Court Opinion

ID: 9461418
Source: CourtListenerOpinion
Date Created: 2023-08-04 22:14:13.86892+00
Date Added: 2024-06-11T17:37:03.372691
License: Public Domain

ELY, Circuit Judge
(Joined by Circuit Judge BROWNING) concurring:
I concur in the majority’s opinion because, in my view, it comports with my dissenting opinions in United States v. Stadium Apartments, Inc., 425 F.2d 358, 367 (9th Cir. 1970), and Branden v. Driver, 441 F.2d 1171 (9th Cir. 1971).
In the present cases, the loans in question were made by the Small Business Administration (SBA). In Stadium Apartments, the loan was made by the Federal Housing Authority (FHA), and in Branden, by the Veterans Administration (VA). The lending documents in all the cases specified, in effect, that the loans were made subject to the laws of the states in which the real property was situated. In Stadium Apartments, supra, the majority held that Idaho’s redemption statute could not be invoked by the mortgagor upon the FHA’s foreclosure of the mortgage. In Branden, supra, the majority held that VA, the mortgagee, might take a deficiency judgment upon its foreclosure of a purchase-money mortgage on California property, despite a California statute prohibiting such a deficiency judgment. For comments generally supporting my dissenting views in those cases, see Note, Federal Courts — Choice of Controlling Law in Cases Involving Federally Insured Mortgages, 49 N.C.L.Rev. 358 (1971); Note, Property — Mortgages— State Redemption Statutes Not Applicable to Foreclosure by the United States on FHA Insured Mortgage, 23 Vand.L.Rev. 1384 (1970); Note, Federal Courts—Refusal to Apply State Redemption Statute to FHA-Insured Mortgage Foreclosure, 17 Wayne L.Rev. 178 (1971).

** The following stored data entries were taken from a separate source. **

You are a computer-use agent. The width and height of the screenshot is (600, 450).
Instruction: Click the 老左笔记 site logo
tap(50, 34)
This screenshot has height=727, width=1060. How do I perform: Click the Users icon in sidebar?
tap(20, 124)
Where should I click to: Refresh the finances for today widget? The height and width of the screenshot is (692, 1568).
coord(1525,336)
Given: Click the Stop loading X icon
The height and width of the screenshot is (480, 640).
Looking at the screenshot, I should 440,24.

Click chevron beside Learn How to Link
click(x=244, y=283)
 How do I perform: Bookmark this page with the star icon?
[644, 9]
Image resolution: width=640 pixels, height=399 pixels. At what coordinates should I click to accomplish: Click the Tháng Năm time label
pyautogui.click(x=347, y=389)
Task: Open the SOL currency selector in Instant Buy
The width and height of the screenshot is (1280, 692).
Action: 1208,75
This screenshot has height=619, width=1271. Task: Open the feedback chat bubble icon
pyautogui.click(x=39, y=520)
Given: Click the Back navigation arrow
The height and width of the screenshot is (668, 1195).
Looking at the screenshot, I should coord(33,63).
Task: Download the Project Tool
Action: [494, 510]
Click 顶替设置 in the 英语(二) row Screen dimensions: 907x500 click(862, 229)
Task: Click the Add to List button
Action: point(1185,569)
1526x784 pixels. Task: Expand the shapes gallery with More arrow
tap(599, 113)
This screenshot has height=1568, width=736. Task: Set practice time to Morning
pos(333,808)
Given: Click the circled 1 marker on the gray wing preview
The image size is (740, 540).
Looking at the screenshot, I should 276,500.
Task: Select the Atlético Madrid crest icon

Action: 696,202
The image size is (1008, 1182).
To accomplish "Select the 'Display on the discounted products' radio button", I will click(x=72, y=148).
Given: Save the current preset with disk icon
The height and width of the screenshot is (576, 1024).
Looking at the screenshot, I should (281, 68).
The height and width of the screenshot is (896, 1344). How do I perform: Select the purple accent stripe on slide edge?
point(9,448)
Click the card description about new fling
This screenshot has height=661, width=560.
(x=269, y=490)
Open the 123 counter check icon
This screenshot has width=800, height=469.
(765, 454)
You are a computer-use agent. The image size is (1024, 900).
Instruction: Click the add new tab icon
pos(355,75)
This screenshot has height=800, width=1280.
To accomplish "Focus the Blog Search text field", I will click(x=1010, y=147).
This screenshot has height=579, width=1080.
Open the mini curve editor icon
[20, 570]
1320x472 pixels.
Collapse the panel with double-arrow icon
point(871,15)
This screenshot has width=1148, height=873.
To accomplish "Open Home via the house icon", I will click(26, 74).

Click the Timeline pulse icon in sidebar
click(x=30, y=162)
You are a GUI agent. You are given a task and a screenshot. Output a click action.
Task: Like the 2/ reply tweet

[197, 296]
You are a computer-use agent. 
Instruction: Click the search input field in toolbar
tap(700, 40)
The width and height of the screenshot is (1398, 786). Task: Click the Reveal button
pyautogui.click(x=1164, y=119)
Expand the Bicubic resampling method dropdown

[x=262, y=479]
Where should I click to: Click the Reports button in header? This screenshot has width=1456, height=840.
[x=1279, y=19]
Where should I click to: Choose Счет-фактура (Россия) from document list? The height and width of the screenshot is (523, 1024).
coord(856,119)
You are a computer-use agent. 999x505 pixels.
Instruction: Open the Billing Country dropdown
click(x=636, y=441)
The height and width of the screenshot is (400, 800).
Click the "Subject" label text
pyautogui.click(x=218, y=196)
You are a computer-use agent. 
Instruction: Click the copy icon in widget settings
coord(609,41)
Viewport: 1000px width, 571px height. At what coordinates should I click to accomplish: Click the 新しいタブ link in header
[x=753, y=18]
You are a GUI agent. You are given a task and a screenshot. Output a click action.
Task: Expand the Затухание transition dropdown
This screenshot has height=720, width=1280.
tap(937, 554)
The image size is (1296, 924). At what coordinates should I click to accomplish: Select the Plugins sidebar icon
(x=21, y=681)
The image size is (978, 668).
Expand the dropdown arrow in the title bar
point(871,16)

I respectfully submit that there is no such sufficient difference in loans made by the SBA, as in the present appeals, as to justify a more favorable treatment to the debtors than that given to the debtors in Stadium Apartments and Branden. Under United States v. Yazell, 382 U.S. 341, 86 S.Ct. 500, 15 L.Ed.2d 404 (1966), the pertinent state law should control in all four cases. It therefore seems to me that the majority, in reaching the correct result in the cases now before us, should have, in the interest of consistency, if not for the reasons expressed by me in Stadium Apartments and Branden, expressly overruled the holdings of those two cases.